The Bug Bounty Business: Who Are The Bounty Hunters?
HackerOne co-founder Michiel Prins classifies the more than 160,000 security researchers participating in his company's crowdsourced security testing platform into a pyramid.
Bug bounty hunters range anywhere from high school and college students trying to jumpstart their career through public recognition to super-elite hackers only interested in high-impact, challenging vulnerabilities who don't even bother with the low-hanging fruit, Prins said. Young people are pervasive on HackerOne, with more than half of the hackers under age 25 and 8 percent under the age of 18.
Bug hunting can be a lucrative activity for the top hackers, with roughly 12 percent of researchers on HackerOne making $20,000 or more from bug bounties annually. A quarter of researchers on HackerOne rely on bounties for at least half of their income, while 13.7 percent said bounties represent at least 90 percent of their annual income.
HackerOne frequently works with MSSPs who are interested in both helping their customers implement a bug bounty program on HackerOne as well as managing it on the client's behalf, Prins said.
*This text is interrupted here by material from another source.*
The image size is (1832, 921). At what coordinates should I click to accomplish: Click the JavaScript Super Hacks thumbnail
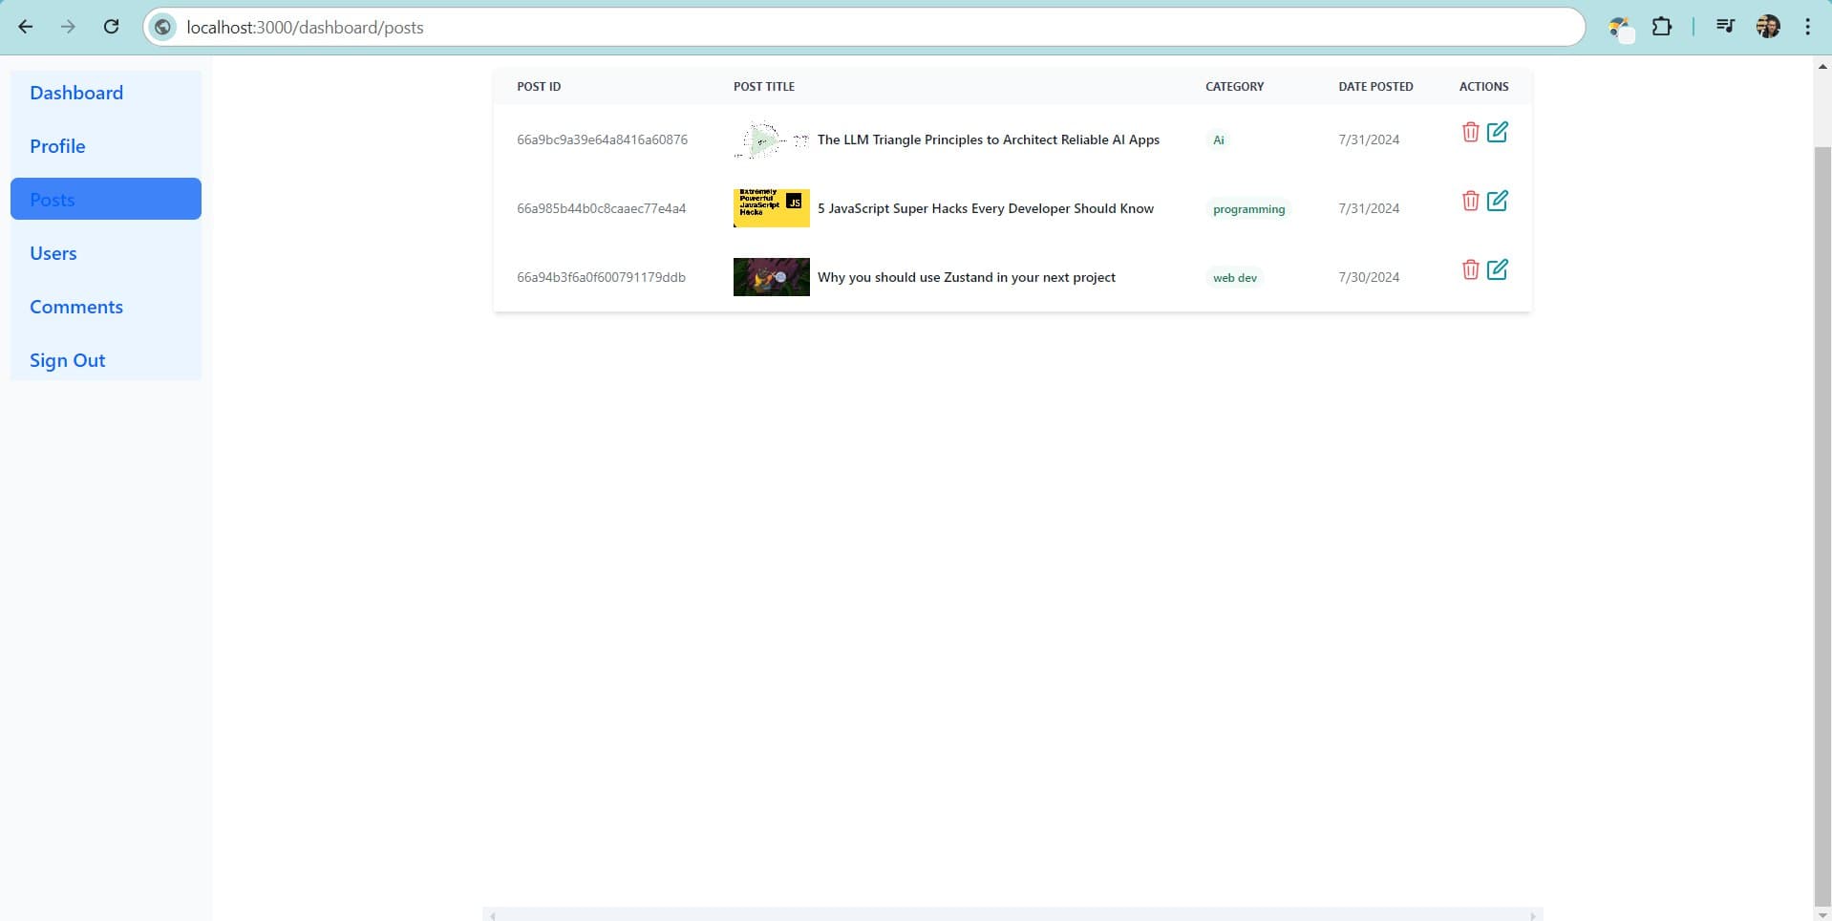[771, 208]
Competing platform Bugcrowd partners with VARs, SIs, MSSPs and security consultants to provide greater access to the company's offering and ensure program success, according to the company's website.
The United States and India are, by far and away, the two most common countries of residence for security researchers, with half of Bugcrowd's hackers and 40 percent of HackerOne's hackers living in one of those two countries. No other nation accounts for more than 6 percent of the researchers present on either platform.
India had long held the top slot for the number of researchers on Bugcrowd's platform, but an increase in larger programs with more lucrative and complex bounties helped propel the United States past India in the 2017 rankings. Bug hunters in countries like India and Pakistan tend to focus most heavily on medium-criticality vulnerabilities, Bugcrowd said.
The bounty payouts, though, go much further in developing nations, with India's top bounty hunters earning 16 times the median salary of a software engineer in the nation, HackerOne found. But in higher-wage locations like the United States, HackerOne found that the top bounty hunters earn just 2.4 times the median salary of an American software engineer.
Since launching six years ago, Prins said HackerOne has paid out some $24 million in bounties. And HackerOne believes the industry is about to hit an inflection point, with Prins saying the company expects the amount paid to security researchers to nearly quadruple to $100 million between now and 2020.